* [Assignment]:
Lines before the one containing "You are a computer-use agent. Image" are excluded; print that line and every line after it through the end of the material below, exactly.

* [Exercise data]:

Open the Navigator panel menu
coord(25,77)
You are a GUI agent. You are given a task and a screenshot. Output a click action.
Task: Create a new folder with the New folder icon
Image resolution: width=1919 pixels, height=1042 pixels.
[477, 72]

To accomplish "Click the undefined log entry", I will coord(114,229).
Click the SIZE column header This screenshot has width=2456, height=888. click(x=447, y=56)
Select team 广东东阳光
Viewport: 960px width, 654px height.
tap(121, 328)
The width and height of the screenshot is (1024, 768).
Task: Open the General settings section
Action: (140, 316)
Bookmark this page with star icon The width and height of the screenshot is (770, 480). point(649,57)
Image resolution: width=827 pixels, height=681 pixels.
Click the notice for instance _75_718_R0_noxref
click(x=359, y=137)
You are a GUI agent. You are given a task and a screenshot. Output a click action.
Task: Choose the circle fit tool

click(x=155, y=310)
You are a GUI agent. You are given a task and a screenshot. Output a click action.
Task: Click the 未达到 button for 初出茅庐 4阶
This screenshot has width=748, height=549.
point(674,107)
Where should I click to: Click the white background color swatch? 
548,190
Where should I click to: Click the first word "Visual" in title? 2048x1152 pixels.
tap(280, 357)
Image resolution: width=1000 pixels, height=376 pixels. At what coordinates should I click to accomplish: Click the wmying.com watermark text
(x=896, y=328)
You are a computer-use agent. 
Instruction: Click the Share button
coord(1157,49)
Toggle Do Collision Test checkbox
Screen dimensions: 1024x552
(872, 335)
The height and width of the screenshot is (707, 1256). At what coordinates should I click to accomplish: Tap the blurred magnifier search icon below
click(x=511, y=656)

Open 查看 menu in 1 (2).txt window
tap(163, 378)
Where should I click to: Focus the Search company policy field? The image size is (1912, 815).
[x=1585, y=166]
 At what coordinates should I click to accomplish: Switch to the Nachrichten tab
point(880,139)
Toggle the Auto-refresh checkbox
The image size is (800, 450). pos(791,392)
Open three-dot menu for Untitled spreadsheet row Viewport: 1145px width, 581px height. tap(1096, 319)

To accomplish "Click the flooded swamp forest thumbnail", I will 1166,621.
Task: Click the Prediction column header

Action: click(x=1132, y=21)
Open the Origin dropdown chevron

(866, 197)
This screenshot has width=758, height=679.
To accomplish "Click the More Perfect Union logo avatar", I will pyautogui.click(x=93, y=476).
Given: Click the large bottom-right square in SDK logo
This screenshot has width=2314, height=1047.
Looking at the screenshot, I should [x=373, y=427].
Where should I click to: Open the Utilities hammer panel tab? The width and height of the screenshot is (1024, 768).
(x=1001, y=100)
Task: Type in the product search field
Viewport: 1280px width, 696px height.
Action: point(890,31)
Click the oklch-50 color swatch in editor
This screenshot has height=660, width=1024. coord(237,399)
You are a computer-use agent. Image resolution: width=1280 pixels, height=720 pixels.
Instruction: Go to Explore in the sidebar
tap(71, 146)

* [Result for this exercise]:
You are a computer-use agent. Image resolution: width=1280 pixels, height=720 pixels.
Instruction: Go to Explore in the sidebar
tap(71, 146)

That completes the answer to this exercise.